I know, I know, Navy. As it stands, waaaaay back in the day, one thing has always stood out from good 'ol basic as a sterling example of "that guy". Seaman Recruit D. Started out easy enough. Super-Moto, gung-ho, telling us all about how he'd enlisted for his family and his little girl and so damn patriotic it was enough to give Captain America a hard-on.
The change, however, was subtle.
Naval version of fire watch. Post at night, wander the barracks with flashlight in hand. Officer on Duty would storm in, grill recruits with questions, depart, log, carry on. Then you'd turn around, and there was D."Did you see that! If that had been me, I'd be ready for those questions, I know those! I got this sh*t man!"And meanwhile, the only thing you're thinking is: "Dude, why the f*ck are you out of your rack?"

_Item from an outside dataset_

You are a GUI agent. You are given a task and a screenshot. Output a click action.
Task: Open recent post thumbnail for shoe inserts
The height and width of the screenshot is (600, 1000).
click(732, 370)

Little things like this that begin to indicate juuuuust maybe, things were starting to get to him.It all reached it's final glorious conclusion, the day he walked into Chiefs office, solemnly thanked him for his time, but stated that his duties as Secretary Of The Navy (or Secretary Of Defense, I can never recall which.), took precedence, and it was time for him to return to Washington D.C.Whoosh, gone, like so much dust in the wind.I mean, we all know the guy who pretends, or plays, or tries to fake something... Nope, this was full-on, completely round the bend bonkers.Hell, Chief was chewing us out the next day, stating we should have been watching out for a shipmate, etc. He suddenly stops, mid-rant, and simply states: "F*ck that... They should have caught his ass at MEPS!"